▸ CONSIGNES
1: Relevez tous les nombres du texte cité, en chiffres ou en lettres, sans compter les articles « un » et « une ».
2: Recopiez tout le passage du texte cité depuis « La critique et » jusqu'à « les choses humaines. » inclus.

== TEXTE CITÉ

DRAME EN CINQ ACTES, EN SIX TABLEAUX


Odéon, — 28 novembre 1853


La critique et le public demandent souvent, avec raison, s’il est favorable au développement de l’art littéraire de faire deux coupes de la même idée, et de reproduire sur le théâtre un sujet déjà traité dans un roman. Les réponses varient, et, comme toutes les questions de ce monde, celle-ci n’aura jamais pour solution que l’éternel c’est selon, applicable à toutes les choses humaines.

====
== DONNÉES

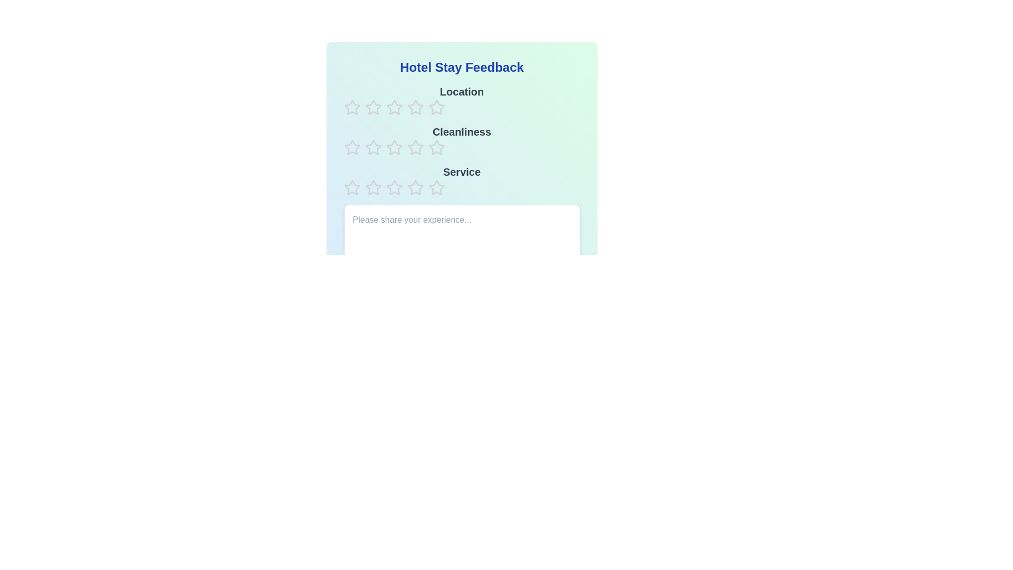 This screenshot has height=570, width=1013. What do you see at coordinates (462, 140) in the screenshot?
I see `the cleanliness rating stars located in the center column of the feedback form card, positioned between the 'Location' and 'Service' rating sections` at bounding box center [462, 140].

====

▸ RÉPONSES
1: cinq, six, 28, 1853, deux

2:
La critique et le public demandent souvent, avec raison, s’il est favorable au développement de l’art littéraire de faire deux coupes de la même idée, et de reproduire sur le théâtre un sujet déjà traité dans un roman. Les réponses varient, et, comme toutes les questions de ce monde, celle-ci n’aura jamais pour solution que l’éternel c’est selon, applicable à toutes les choses humaines.